Table 3 report the results of PMG and MG estimation along with the Hausman test to measure the efficiency and consistency among them. According to the PMG estimator remittance has a positive and significant impact on higher education development in the long-run and have negative and significant influence in the short run. Whereas the MG estimator has a positive and insignificant coefficient in the long run but negative and significant coefficient in the short term.

Table 3 Pooled mean group and mean group estimation

4.2 Conclusion and Policy Implications

The purpose of this study is to examine the remittance and education development nexus in eight middle-income group countries namely Bangladesh, India, China, Egypt, Pakistan, Philippine, Nigeria, and Mexico. The data is taken from 1994 to 2013 and the panel ARDL approach has been used to analyze the long run relationship. The study concludes that remittance plays a significant role in the education development. From the policy perspective, the positive association between the inflow of remittance and education development advocates that the remittances should be encouraged. The policy makers should make those reforms that help increase the inflows of the remittances. The government should also focus on lowering remittance transfer fee, as this will help in minimizing the remittance inflows through unauthorized channels. The financial institutions should also target migrant families and give saving plans and products to the target group. They should be given interest on their savings, as this will help the financial institutions to attract more remittances in the region.

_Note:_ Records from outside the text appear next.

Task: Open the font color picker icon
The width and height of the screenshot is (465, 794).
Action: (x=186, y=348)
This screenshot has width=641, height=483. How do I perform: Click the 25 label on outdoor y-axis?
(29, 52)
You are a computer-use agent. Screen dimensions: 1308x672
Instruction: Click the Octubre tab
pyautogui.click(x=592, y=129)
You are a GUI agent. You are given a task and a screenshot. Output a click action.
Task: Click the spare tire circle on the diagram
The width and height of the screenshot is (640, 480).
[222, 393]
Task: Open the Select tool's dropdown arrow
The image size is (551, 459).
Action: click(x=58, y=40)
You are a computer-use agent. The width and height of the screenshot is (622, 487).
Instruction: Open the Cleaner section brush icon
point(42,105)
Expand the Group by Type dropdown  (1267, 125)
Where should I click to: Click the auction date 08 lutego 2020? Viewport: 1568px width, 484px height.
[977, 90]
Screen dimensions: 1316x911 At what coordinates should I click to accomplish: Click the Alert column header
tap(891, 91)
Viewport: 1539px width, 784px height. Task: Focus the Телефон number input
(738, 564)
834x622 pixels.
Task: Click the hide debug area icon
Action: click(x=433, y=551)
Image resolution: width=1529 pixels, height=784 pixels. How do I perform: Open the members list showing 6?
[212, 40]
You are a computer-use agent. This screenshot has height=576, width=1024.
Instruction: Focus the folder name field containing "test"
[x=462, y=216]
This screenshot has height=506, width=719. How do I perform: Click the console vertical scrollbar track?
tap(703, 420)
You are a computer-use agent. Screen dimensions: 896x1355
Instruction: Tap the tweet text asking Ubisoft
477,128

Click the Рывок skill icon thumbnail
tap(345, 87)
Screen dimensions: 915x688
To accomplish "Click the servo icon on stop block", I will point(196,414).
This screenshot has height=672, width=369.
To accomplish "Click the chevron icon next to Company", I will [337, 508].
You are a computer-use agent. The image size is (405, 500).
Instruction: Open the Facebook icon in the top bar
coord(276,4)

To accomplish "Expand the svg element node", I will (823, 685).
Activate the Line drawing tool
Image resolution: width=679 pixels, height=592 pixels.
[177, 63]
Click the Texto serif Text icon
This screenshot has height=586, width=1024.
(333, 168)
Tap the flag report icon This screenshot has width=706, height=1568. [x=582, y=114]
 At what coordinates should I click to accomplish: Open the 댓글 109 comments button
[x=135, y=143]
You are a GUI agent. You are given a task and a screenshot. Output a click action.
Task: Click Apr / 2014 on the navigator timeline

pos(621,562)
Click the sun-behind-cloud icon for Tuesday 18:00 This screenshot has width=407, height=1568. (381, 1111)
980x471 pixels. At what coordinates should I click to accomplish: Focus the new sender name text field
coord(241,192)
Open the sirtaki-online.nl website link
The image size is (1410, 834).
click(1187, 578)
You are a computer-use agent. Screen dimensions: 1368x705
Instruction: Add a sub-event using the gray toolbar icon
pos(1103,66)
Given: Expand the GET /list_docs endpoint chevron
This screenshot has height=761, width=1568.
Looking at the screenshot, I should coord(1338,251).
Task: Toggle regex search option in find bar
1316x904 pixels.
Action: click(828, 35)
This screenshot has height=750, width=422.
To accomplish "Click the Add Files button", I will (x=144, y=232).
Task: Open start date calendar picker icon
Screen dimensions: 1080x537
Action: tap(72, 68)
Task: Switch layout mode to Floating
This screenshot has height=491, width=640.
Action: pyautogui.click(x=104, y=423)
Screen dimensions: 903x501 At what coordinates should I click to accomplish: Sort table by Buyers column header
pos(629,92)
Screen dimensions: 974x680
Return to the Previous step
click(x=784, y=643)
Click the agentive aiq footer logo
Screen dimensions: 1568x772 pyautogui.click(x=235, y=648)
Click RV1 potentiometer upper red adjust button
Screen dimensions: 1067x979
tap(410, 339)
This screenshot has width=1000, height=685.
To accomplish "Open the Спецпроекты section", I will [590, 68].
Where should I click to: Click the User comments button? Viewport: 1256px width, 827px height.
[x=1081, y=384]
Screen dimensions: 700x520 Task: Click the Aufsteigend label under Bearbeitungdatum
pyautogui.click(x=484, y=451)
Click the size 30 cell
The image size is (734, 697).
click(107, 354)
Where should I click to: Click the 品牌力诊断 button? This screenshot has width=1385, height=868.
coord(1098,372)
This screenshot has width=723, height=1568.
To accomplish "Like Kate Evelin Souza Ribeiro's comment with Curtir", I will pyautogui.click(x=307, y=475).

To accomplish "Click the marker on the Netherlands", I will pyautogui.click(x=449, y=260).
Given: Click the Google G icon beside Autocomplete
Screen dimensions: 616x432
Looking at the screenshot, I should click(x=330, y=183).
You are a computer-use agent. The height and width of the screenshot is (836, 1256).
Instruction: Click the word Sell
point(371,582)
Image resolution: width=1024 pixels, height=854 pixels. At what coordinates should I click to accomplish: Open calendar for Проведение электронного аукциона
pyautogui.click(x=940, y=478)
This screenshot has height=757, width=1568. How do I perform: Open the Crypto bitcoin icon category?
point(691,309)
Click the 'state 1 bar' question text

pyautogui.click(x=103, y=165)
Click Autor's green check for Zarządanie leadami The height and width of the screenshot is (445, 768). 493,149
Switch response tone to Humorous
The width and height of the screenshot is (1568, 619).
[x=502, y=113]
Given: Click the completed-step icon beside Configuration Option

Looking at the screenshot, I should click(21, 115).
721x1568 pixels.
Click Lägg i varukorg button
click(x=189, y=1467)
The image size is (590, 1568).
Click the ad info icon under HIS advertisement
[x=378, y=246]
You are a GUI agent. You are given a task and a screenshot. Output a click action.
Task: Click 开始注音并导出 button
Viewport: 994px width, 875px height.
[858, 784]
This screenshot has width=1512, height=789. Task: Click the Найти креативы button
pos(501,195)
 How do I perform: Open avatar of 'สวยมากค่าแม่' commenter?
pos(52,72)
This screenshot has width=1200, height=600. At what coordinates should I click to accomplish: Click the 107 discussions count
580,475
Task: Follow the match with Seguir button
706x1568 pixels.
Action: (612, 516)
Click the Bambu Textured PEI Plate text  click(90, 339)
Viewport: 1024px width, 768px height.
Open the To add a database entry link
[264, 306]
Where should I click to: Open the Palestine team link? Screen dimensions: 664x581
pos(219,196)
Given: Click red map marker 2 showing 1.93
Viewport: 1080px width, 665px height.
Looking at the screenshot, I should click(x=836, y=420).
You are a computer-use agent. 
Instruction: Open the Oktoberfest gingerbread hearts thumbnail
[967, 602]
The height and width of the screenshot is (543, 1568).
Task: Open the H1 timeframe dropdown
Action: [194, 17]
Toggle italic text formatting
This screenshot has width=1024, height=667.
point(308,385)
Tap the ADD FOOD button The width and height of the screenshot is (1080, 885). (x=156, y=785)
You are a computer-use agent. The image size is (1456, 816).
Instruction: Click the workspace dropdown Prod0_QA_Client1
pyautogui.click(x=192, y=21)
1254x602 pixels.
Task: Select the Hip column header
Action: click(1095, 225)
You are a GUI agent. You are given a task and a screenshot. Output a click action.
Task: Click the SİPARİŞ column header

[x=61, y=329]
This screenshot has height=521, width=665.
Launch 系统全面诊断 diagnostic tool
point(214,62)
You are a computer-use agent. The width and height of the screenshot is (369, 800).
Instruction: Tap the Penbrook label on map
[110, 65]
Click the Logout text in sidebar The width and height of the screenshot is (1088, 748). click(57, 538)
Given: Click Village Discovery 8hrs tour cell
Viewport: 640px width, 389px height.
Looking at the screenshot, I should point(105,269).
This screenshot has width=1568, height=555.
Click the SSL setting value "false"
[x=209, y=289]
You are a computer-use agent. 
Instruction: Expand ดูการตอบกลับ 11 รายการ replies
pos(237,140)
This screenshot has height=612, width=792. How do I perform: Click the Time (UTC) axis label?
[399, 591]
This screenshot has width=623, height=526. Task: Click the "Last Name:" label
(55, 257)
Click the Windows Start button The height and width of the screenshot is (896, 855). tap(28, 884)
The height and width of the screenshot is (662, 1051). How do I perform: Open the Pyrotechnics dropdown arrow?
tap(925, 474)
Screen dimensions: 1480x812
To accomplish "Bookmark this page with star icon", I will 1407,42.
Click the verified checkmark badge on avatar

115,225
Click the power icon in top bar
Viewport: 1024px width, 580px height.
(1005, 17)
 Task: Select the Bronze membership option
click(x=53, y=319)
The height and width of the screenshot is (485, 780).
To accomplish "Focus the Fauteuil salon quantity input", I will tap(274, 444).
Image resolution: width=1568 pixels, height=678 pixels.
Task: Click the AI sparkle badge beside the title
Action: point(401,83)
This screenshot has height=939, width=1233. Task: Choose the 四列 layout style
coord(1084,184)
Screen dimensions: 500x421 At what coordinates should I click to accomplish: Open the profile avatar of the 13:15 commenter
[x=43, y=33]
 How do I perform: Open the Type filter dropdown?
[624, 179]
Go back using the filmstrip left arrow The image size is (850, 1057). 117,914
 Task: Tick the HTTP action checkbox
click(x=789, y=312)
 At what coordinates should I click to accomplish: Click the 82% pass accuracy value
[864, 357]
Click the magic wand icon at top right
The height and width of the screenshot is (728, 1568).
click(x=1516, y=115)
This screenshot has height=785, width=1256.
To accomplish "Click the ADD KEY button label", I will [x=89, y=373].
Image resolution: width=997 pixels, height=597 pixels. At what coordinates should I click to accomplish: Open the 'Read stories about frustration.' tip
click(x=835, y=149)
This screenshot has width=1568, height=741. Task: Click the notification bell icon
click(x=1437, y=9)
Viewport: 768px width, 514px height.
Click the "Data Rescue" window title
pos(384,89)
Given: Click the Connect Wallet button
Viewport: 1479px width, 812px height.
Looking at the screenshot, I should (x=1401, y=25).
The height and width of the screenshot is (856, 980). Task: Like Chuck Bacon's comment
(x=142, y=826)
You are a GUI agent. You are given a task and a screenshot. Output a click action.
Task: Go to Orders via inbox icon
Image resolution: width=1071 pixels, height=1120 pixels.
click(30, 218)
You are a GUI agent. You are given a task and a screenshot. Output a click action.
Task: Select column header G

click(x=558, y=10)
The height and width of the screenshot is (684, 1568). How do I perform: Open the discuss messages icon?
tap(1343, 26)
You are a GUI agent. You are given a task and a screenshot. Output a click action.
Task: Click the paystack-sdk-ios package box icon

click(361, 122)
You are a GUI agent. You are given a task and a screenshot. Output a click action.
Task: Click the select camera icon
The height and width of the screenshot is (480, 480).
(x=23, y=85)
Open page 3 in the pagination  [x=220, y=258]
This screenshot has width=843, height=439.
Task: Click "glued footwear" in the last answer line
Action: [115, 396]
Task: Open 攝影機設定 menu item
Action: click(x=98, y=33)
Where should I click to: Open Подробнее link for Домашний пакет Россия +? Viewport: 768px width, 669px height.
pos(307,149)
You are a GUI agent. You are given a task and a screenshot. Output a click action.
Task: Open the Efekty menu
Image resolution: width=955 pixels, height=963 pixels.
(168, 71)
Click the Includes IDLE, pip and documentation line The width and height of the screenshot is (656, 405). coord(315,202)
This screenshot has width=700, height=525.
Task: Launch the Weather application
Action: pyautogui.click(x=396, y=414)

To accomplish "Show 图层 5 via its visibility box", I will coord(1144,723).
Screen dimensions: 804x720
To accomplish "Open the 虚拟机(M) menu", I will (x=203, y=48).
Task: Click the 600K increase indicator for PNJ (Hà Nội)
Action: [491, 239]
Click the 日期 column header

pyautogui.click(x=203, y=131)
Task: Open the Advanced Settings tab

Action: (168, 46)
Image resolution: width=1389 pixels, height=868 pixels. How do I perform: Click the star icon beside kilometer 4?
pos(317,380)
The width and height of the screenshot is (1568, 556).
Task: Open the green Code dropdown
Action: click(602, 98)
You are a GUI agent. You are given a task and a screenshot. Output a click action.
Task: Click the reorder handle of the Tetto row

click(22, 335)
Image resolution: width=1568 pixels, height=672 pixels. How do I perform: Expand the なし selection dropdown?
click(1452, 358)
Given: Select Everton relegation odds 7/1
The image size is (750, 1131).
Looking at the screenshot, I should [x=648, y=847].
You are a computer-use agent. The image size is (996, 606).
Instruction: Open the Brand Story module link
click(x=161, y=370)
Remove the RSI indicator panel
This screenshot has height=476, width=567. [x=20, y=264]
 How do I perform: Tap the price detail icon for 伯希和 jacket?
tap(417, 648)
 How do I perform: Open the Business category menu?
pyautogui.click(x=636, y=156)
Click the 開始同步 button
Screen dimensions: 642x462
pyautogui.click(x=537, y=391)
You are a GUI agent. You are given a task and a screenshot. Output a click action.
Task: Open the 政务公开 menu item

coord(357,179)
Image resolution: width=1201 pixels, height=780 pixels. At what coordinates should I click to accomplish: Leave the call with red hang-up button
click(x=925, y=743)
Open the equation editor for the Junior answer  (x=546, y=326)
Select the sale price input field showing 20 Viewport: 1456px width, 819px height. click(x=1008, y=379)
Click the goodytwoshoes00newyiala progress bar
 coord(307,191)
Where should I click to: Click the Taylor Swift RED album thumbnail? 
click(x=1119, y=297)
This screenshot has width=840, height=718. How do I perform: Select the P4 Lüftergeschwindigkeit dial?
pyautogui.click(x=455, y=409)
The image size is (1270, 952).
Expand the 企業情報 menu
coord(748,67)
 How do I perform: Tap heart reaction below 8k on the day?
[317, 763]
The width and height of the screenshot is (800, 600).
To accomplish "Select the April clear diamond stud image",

The government should encourage the migrants and their families to invest in the capital accumulation projects which will be beneficial for them as well as the country. The government should develop linkages with the financial institutions and develop new channels through which the remittances can be sent/delivered, in order to encourage the migrants to save and use those remittances in a productive manner. The government should also ensure that the migrants get an attractive exchange rate as it will increase the remittance inflows. Another way through which remittances can be increased is making the transfer process easier, quicker, and more reliable. The strategies that encourage remittances to be used as a business investment should be encouraged. It has an indirect link with the education ratio, because when higher income is earned through the investment, it also increases the education rate. Moreover, awareness programs related to the importance of education should be conducted in these middle-income countries. These programs will increase the awareness and importance associated with child education, which in turn will increase the expenditure share and ultimately upsurge the usage of remittance amount on education.

The one of the main limitation of the study is the model limitation. The non-availability of secondary data on the variables like Government expenditure on education (% of government expenditure, % of GDP), Government expenditure on higher education, number of higher education institutes, educational attainment till graduation, educational staff compensation at tertiary, academic staff at tertiary level etc., Due to this non-availability of the data the model can be controlled. This set the direction for the future researches by suggesting to add more education related variables to make the model more robust (e.g. scholarships, free education, Stipend, parents’ education, parents’ occupational status, and the labor market demand for higher education, etc.). These studies can be done by using the primary type of data. Additionally, a contrasting study of private and public educational institutions should also be conducted in order to check the impact of remittances on higher education enrollment in the target countries.